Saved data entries
┄┄┄┄┄┄

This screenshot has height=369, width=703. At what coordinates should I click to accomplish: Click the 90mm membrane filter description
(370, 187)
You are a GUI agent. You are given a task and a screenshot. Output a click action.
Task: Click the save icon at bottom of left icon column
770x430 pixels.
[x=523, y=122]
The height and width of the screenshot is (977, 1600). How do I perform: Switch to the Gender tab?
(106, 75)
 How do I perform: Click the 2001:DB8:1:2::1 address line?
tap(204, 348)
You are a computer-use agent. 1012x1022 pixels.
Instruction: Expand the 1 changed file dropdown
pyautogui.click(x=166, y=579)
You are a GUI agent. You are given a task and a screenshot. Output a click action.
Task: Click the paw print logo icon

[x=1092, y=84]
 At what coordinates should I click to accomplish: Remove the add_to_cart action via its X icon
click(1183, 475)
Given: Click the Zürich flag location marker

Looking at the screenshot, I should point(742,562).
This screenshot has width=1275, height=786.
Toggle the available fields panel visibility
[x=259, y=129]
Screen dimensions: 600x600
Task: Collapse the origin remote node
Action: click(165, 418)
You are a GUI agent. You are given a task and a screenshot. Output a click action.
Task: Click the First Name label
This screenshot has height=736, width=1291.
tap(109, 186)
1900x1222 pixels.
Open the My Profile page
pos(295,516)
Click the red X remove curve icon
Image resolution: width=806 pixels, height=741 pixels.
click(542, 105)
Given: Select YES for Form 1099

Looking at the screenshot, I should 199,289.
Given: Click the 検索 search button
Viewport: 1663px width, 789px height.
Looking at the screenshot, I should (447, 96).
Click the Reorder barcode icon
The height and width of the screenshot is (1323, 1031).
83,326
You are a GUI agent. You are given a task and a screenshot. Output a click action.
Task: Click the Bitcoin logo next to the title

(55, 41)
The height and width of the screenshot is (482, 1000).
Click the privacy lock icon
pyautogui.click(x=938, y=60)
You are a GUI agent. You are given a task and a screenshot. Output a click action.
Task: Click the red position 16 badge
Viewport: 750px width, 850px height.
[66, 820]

┄┄┄┄┄┄

WORK TASK
Write out the records in full, word for word.

FINISHED EXERCISE
This screenshot has height=369, width=703. At what coordinates should I click to accomplish: Click the 90mm membrane filter description
(370, 187)
You are a GUI agent. You are given a task and a screenshot. Output a click action.
Task: Click the save icon at bottom of left icon column
770x430 pixels.
[x=523, y=122]
The height and width of the screenshot is (977, 1600). How do I perform: Switch to the Gender tab?
(106, 75)
 How do I perform: Click the 2001:DB8:1:2::1 address line?
tap(204, 348)
You are a computer-use agent. 1012x1022 pixels.
Instruction: Expand the 1 changed file dropdown
pyautogui.click(x=166, y=579)
You are a GUI agent. You are given a task and a screenshot. Output a click action.
Task: Click the paw print logo icon

[x=1092, y=84]
 At what coordinates should I click to accomplish: Remove the add_to_cart action via its X icon
click(1183, 475)
Given: Click the Zürich flag location marker

Looking at the screenshot, I should point(742,562).
This screenshot has width=1275, height=786.
Toggle the available fields panel visibility
[x=259, y=129]
Screen dimensions: 600x600
Task: Collapse the origin remote node
Action: click(165, 418)
You are a GUI agent. You are given a task and a screenshot. Output a click action.
Task: Click the First Name label
This screenshot has height=736, width=1291.
tap(109, 186)
1900x1222 pixels.
Open the My Profile page
pos(295,516)
Click the red X remove curve icon
Image resolution: width=806 pixels, height=741 pixels.
click(542, 105)
Given: Select YES for Form 1099

Looking at the screenshot, I should 199,289.
Given: Click the 検索 search button
Viewport: 1663px width, 789px height.
Looking at the screenshot, I should (447, 96).
Click the Reorder barcode icon
The height and width of the screenshot is (1323, 1031).
83,326
You are a GUI agent. You are given a task and a screenshot. Output a click action.
Task: Click the Bitcoin logo next to the title

(55, 41)
The height and width of the screenshot is (482, 1000).
Click the privacy lock icon
pyautogui.click(x=938, y=60)
You are a GUI agent. You are given a task and a screenshot. Output a click action.
Task: Click the red position 16 badge
Viewport: 750px width, 850px height.
[66, 820]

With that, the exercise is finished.